▶ _Work to complete_
What is needed is an exact copy of all the entries.
--- Material provided ---
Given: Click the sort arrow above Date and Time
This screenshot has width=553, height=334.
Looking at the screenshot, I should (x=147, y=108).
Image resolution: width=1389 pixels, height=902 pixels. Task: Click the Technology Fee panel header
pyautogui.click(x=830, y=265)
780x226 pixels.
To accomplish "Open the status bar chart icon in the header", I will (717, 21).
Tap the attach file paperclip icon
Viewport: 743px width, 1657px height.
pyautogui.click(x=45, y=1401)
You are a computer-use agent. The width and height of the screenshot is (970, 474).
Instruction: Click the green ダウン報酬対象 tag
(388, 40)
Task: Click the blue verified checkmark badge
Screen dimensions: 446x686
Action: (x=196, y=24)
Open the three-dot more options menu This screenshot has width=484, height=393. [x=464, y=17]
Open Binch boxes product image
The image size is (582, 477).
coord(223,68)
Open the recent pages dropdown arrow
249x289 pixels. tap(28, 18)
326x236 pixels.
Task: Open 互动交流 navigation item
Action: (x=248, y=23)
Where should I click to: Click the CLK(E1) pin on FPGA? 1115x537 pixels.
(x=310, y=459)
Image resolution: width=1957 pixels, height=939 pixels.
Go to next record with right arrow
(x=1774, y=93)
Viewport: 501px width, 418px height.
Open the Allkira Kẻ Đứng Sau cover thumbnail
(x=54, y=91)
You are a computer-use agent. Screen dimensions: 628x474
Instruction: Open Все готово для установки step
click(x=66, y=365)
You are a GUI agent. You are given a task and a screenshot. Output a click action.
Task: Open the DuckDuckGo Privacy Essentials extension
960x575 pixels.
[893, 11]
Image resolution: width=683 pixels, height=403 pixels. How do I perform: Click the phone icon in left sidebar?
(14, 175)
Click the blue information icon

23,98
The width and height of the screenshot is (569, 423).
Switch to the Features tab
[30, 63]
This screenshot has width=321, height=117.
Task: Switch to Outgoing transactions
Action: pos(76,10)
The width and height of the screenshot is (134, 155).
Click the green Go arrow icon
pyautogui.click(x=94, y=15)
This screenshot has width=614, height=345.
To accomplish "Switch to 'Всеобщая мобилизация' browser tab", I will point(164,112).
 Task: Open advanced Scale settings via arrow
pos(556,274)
---
▶ _Response for this exercise_
Given: Click the sort arrow above Date and Time
This screenshot has width=553, height=334.
Looking at the screenshot, I should (x=147, y=108).
Image resolution: width=1389 pixels, height=902 pixels. Task: Click the Technology Fee panel header
pyautogui.click(x=830, y=265)
780x226 pixels.
To accomplish "Open the status bar chart icon in the header", I will (717, 21).
Tap the attach file paperclip icon
Viewport: 743px width, 1657px height.
pyautogui.click(x=45, y=1401)
You are a computer-use agent. The width and height of the screenshot is (970, 474).
Instruction: Click the green ダウン報酬対象 tag
(388, 40)
Task: Click the blue verified checkmark badge
Screen dimensions: 446x686
Action: (x=196, y=24)
Open the three-dot more options menu This screenshot has width=484, height=393. [x=464, y=17]
Open Binch boxes product image
The image size is (582, 477).
coord(223,68)
Open the recent pages dropdown arrow
249x289 pixels. tap(28, 18)
326x236 pixels.
Task: Open 互动交流 navigation item
Action: (x=248, y=23)
Where should I click to: Click the CLK(E1) pin on FPGA? 1115x537 pixels.
(x=310, y=459)
Image resolution: width=1957 pixels, height=939 pixels.
Go to next record with right arrow
(x=1774, y=93)
Viewport: 501px width, 418px height.
Open the Allkira Kẻ Đứng Sau cover thumbnail
(x=54, y=91)
You are a computer-use agent. Screen dimensions: 628x474
Instruction: Open Все готово для установки step
click(x=66, y=365)
You are a GUI agent. You are given a task and a screenshot. Output a click action.
Task: Open the DuckDuckGo Privacy Essentials extension
960x575 pixels.
[893, 11]
Image resolution: width=683 pixels, height=403 pixels. How do I perform: Click the phone icon in left sidebar?
(14, 175)
Click the blue information icon

23,98
The width and height of the screenshot is (569, 423).
Switch to the Features tab
[30, 63]
This screenshot has width=321, height=117.
Task: Switch to Outgoing transactions
Action: pos(76,10)
The width and height of the screenshot is (134, 155).
Click the green Go arrow icon
pyautogui.click(x=94, y=15)
This screenshot has width=614, height=345.
To accomplish "Switch to 'Всеобщая мобилизация' browser tab", I will point(164,112).
 Task: Open advanced Scale settings via arrow
pos(556,274)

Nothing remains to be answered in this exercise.